ASSIGNMENT
Throughout the listing below, copy each line containing "height".

RECORD SET
►
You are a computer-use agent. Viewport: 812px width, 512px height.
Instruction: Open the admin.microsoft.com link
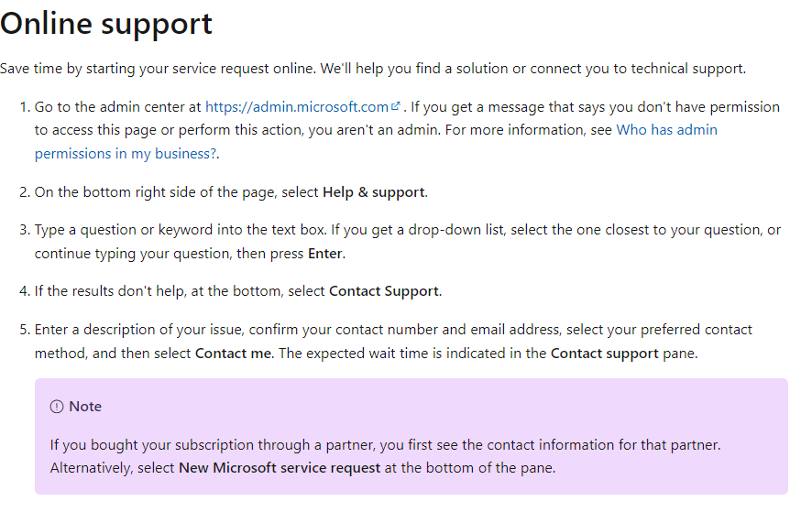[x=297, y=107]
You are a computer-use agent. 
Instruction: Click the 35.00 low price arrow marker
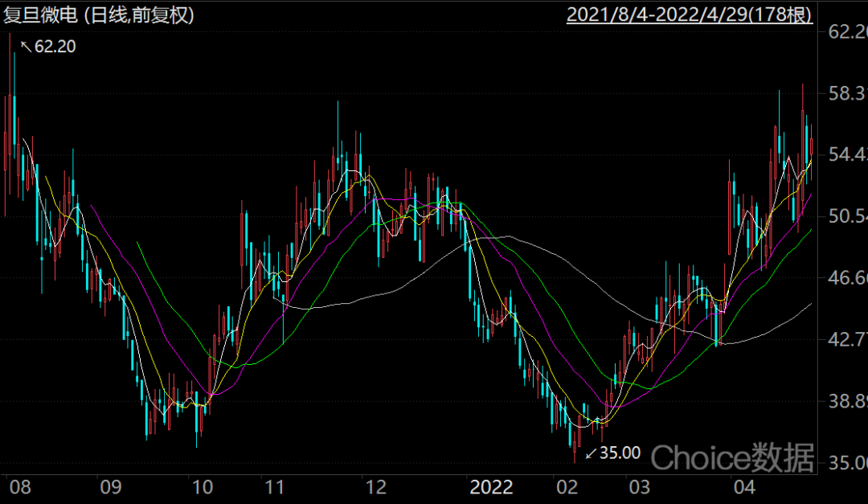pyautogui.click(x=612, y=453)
◄
►
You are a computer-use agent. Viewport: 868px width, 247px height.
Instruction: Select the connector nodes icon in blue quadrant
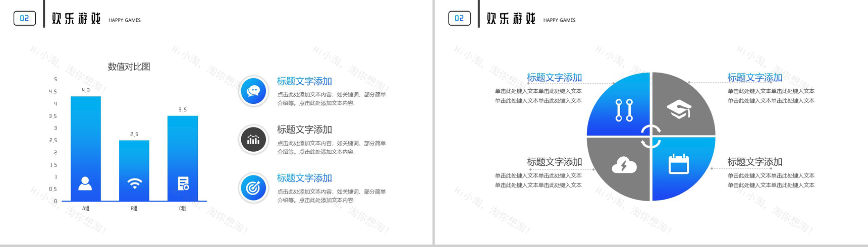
◄
OUTPUT FOR THIS TASK
You are a computer-use agent. Viewport: 812px width, 512px height.
You are a computer-use agent. Viewport: 868px width, 247px height.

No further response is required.